La Rochelle was founded during the 10th century, and became an important harbour from the 12th century. In 1137, Guillaume X, Duke of Aquitaine essentially made La Rochelle a free port. Fifty years later, and for the first time in France, a city mayor was named for La Rochelle, Guillaume de Montmirail . Until the 15th century, La Rochelle was to be the largest French harbour on the Atlantic coast, dealing mainly in wine and salt.
During the Renaissance, La Rochelle adopted reformist ideas, and from 1568 became a center for the Huguenots, initiating a period of freedom and prosperity until the 1620s. The city finally entered in conflict with the central authority of the King Louis XIII, when cannon shots were exchanged on September 10th 1627 with Royal troops. This resulted into the Siege of La Rochelle in which Cardinal Richelieu blockaded the city for 14 months, until the city surrendered and lost its mayor and its privileges. The growing persecution of the Huguenots culminated with the revocation of the Edict of Nantes by Louis XIV. Many Huguenots emigrated, founding such cities as New Rochelle in the vicinity of today's New York in 1689.
The following period was a prosperous one, marked by intense exchanges with the New World (Nouvelle France in Canada, and the Antilles). La Rochelle became very active in triangular trade with the New World, dealing in the slave trade with Africa, sugar trade with plantations of the Antilles, and fur trade with Canada. This was a period of high artistical, cultural and architectural achievements for the city.
The city eventually lost its trade and prominence during the decades spanning the Seven Years War, the French revolution and the Napoleonic Wars. During that period France lost many of the territorial possessions it had in the new World, and also saw a strong decrease in its sea power in the continuing conflicts with Britain, ultimately diminishing the role of such harbours as La Rochelle.

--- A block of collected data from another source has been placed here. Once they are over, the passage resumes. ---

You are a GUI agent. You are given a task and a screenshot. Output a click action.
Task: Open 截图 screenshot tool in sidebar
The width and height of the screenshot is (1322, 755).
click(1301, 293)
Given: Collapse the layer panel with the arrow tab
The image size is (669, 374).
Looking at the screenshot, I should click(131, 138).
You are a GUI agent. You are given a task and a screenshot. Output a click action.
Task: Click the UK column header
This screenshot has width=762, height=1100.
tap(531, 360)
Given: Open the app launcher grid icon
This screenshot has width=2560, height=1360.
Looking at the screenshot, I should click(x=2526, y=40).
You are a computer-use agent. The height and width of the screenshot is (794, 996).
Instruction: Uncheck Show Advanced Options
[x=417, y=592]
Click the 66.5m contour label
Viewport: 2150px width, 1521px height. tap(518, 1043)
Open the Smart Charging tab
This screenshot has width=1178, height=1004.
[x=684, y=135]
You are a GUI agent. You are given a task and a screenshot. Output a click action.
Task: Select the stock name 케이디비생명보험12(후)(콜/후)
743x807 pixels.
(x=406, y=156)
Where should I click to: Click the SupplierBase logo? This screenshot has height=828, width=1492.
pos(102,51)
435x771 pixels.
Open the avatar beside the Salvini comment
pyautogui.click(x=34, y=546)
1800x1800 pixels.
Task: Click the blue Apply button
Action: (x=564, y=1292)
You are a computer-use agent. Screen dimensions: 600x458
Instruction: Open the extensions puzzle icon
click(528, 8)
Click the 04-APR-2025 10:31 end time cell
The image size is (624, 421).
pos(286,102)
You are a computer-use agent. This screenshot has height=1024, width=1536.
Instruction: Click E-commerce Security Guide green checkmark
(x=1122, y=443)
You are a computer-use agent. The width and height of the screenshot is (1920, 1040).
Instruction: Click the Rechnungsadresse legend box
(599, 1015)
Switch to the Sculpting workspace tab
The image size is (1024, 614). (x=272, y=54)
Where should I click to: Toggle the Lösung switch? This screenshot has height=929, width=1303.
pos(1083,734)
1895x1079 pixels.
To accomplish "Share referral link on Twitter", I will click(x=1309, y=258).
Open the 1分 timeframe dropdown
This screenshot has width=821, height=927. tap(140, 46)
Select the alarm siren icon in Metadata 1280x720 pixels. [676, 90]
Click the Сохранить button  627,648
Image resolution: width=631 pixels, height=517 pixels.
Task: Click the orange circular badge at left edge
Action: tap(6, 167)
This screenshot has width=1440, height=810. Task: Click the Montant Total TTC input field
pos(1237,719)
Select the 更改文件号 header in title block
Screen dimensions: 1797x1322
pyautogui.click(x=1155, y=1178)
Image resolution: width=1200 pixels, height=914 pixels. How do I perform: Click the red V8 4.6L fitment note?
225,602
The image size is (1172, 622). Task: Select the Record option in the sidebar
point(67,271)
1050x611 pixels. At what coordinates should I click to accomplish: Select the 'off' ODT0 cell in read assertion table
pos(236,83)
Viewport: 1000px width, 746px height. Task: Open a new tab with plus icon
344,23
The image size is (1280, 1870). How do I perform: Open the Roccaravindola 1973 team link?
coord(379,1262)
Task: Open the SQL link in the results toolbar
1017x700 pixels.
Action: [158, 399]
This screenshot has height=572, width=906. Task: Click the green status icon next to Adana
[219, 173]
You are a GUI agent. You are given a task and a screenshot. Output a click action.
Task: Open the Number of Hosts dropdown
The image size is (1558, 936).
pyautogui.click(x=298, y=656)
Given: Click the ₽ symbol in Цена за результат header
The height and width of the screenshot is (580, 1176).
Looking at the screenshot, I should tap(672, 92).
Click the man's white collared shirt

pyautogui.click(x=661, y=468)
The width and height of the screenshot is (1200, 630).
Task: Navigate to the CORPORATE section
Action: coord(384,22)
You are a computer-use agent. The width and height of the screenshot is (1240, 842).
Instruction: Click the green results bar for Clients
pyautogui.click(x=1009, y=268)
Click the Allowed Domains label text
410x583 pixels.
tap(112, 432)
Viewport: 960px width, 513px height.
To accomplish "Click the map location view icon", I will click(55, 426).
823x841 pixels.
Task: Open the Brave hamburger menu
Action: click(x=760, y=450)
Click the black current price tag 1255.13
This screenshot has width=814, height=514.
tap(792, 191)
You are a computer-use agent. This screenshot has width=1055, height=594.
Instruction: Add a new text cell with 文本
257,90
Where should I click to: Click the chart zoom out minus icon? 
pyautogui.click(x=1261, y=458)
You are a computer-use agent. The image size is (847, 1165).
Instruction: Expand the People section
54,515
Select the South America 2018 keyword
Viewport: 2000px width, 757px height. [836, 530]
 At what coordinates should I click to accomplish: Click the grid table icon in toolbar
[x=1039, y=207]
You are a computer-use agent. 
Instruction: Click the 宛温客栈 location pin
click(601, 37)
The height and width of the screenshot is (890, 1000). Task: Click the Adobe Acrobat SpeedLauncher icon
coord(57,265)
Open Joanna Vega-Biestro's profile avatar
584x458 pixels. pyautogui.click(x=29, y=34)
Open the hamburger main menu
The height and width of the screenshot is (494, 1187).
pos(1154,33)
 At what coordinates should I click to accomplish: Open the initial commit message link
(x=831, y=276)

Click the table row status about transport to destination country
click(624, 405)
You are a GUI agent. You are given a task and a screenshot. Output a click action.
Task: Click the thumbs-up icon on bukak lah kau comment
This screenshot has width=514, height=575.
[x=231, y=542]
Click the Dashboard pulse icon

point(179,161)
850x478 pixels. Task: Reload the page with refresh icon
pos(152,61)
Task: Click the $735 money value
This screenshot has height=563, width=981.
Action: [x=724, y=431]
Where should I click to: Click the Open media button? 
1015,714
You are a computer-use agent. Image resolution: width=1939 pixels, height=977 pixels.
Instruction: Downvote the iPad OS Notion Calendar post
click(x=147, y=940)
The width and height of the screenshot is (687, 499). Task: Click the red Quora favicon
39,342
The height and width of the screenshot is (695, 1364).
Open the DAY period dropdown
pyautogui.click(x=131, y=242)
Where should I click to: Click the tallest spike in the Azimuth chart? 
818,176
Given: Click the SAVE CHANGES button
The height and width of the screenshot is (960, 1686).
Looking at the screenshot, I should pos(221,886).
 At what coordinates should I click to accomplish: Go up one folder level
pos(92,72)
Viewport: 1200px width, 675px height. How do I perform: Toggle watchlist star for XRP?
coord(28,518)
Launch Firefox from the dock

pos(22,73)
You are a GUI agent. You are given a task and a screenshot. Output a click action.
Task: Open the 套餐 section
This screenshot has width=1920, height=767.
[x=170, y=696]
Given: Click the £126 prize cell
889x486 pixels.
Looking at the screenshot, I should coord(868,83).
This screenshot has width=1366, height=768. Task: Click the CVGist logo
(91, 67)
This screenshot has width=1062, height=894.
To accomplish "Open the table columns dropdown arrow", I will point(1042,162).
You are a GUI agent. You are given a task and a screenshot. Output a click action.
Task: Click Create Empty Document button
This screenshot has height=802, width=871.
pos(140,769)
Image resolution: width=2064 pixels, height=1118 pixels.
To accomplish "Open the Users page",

During the Second World War, Germany established a submarine naval base at La Rochelle, which became the setting for the movie Das Boot. A German stronghold, La Rochelle was the last French city to be freed at the end of the War.
The city has beautifully maintained its past architecture, making it one of the most picturesque and historically rich cities on the Atlantic coast. This helped develop a strong tourism industry.
One of the biggest music festivals in France, "FrancoFolies," takes place each summer in La Rochelle, where Francophone musicians come together for a week of concerts and celebration. 2004 marked the 20th anniversary of this event.
La Rochelle also maintains strong links with the sea by harbouring the largest marina for pleasure boats in Europe at Les Minimes , and a rather rich boat-building industry.
The Calypso, the ship used by Jacques-Yves Cousteau as a mobile laboratory for oceanography, and which was sunk after a collision in the port of Singapore (1996) is now displayed at the Maritime Museum of La Rochelle.
La Rochelle is the setting for the best-selling series of French language textbooks in the UK, titled Tricolore. The central character, Martine Domme, lives with her family at the fictional address of 12, Rue de la Republique.
Although at the same latitude as Montreal in Canada or the Kuril islands in Russia, the area is quite warm throughout the year due to the influence of the Gulf Stream waters, and insolation is remarkably high, on a par with the French Riviera on the Mediterranean Southern coast of France.